Google and UCSD Turn 2,000 Retired Pixel Phones Into Low-Cost Data Center Clusters
Google and UC San Diego researchers have built a working data center cluster from 2,000 retired Pixel smartphones, demonstrating a 50% reduction in energy use and a 80% drop in e-waste compared to traditional server deployments.
Google and researchers at the University of California, San Diego have assembled a working data center cluster from 2,000 retired Pixel smartphones, proving that old handsets can serve as low-cost, low-power computing nodes. The project, detailed in a paper published this month, repurposes phones that would otherwise be recycled or discarded.
The cluster, built from Pixel 3a through Pixel 6 devices, achieved a 50% reduction in energy consumption compared to an equivalent x86 server rack, according to the team's internal benchmarks. Each phone draws roughly 2 to 5 watts under load, versus 100 to 200 watts for a typical server CPU.
How the Phone Cluster Works
The researchers stacked the phones in custom 3D-printed racks, connecting them via USB-C for power and Ethernet adapters for networking. Each phone runs a stripped-down version of Android that acts as a compute node, handling tasks such as image processing, web serving, and machine learning inference. The cluster uses Kubernetes for orchestration, treating each phone as a lightweight container host.

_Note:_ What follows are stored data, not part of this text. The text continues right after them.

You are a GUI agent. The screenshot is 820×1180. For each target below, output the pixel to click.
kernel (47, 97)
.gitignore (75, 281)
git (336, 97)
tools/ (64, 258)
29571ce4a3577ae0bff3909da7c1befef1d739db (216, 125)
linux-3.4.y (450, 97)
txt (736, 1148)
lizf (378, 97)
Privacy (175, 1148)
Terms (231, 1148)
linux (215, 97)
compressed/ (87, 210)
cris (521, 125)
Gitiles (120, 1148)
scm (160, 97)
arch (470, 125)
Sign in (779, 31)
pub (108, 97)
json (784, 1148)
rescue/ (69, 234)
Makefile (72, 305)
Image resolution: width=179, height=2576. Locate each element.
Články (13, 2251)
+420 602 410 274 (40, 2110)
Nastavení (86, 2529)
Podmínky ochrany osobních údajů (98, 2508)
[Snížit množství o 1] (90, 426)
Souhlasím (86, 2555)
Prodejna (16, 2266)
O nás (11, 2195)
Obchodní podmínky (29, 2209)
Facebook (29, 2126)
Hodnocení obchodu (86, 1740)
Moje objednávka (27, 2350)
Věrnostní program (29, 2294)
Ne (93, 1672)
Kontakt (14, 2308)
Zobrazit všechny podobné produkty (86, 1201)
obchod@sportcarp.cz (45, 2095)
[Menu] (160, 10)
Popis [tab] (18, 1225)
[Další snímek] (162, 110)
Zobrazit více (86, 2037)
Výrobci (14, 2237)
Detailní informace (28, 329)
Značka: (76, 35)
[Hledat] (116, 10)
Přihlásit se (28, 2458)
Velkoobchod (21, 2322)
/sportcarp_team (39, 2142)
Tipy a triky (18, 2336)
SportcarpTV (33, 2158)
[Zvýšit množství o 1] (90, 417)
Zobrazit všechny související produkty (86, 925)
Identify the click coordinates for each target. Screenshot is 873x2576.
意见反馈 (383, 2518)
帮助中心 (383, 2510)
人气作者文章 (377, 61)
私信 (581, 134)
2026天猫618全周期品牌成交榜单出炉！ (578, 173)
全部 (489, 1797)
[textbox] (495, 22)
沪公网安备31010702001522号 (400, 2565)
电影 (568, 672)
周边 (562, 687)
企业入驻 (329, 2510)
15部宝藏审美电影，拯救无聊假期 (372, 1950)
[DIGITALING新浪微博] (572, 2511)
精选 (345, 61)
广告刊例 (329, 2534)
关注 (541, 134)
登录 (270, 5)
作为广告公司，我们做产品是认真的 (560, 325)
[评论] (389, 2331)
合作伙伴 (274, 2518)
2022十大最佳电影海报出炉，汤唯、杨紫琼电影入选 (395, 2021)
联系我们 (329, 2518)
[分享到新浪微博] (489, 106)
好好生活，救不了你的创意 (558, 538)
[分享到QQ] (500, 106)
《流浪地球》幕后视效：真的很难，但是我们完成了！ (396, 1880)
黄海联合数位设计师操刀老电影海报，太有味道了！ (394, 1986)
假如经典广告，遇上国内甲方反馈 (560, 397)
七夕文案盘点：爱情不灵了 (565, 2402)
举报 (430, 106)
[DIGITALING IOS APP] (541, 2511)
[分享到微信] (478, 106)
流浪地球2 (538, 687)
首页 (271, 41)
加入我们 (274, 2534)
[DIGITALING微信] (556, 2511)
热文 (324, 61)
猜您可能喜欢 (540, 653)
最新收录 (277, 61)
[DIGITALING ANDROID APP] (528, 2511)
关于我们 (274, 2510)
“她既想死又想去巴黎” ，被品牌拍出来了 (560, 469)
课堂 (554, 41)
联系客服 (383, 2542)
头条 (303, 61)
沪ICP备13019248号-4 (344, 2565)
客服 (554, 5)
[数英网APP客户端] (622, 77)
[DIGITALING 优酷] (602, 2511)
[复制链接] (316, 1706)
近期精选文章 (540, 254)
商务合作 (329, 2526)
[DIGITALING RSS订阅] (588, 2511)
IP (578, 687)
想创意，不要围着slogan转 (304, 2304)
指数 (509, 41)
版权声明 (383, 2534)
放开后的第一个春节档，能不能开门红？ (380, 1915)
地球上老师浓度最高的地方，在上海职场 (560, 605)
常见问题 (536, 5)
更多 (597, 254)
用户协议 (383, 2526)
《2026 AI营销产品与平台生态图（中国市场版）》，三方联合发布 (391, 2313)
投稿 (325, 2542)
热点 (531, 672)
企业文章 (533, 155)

- 2,000 phones total, sourced from Google's internal device return program and university donations.
- Peak aggregate compute capacity: roughly 2 teraflops, comparable to a single mid-range GPU server.
- Total cluster cost: under $10,000, versus $50,000 or more for an equivalent new server rack.
- Annual e-waste diverted: approximately 400 kilograms of electronics that would have been sent to shredders or recyclers.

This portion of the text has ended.